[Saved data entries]
• • • •
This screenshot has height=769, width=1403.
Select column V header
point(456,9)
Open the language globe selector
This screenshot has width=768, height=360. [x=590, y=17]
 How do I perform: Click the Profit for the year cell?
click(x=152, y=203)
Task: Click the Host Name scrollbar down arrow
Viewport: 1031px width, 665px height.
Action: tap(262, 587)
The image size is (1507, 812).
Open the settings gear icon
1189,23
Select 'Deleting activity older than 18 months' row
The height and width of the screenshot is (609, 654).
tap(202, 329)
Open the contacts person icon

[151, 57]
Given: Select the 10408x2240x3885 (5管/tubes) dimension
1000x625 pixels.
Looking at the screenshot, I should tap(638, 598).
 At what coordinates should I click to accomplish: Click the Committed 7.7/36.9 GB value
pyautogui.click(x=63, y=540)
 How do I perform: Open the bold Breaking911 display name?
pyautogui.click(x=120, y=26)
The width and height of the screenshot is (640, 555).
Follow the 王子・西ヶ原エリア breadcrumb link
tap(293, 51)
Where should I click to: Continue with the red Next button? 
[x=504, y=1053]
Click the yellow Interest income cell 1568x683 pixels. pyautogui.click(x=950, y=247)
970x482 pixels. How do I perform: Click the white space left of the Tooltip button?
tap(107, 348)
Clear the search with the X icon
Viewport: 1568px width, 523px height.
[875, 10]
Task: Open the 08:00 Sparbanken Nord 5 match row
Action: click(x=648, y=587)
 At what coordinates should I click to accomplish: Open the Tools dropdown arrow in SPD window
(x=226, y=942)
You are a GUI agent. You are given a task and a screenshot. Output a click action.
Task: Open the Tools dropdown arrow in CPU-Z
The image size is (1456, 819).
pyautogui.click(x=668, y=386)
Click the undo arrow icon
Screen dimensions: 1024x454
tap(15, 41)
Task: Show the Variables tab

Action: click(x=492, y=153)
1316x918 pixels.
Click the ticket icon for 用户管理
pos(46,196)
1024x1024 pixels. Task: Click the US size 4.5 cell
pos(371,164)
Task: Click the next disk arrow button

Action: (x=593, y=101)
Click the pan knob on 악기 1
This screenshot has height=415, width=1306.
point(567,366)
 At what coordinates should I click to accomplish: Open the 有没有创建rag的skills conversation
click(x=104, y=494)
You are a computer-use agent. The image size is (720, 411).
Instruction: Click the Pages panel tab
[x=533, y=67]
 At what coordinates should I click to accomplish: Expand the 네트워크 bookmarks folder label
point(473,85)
• • • •
Required task - Please list every line of the material above that contains the word "image".

Task answer -
The image size is (1507, 812).
The image size is (1456, 819).
You are a computer-use agent. The image size is (720, 411).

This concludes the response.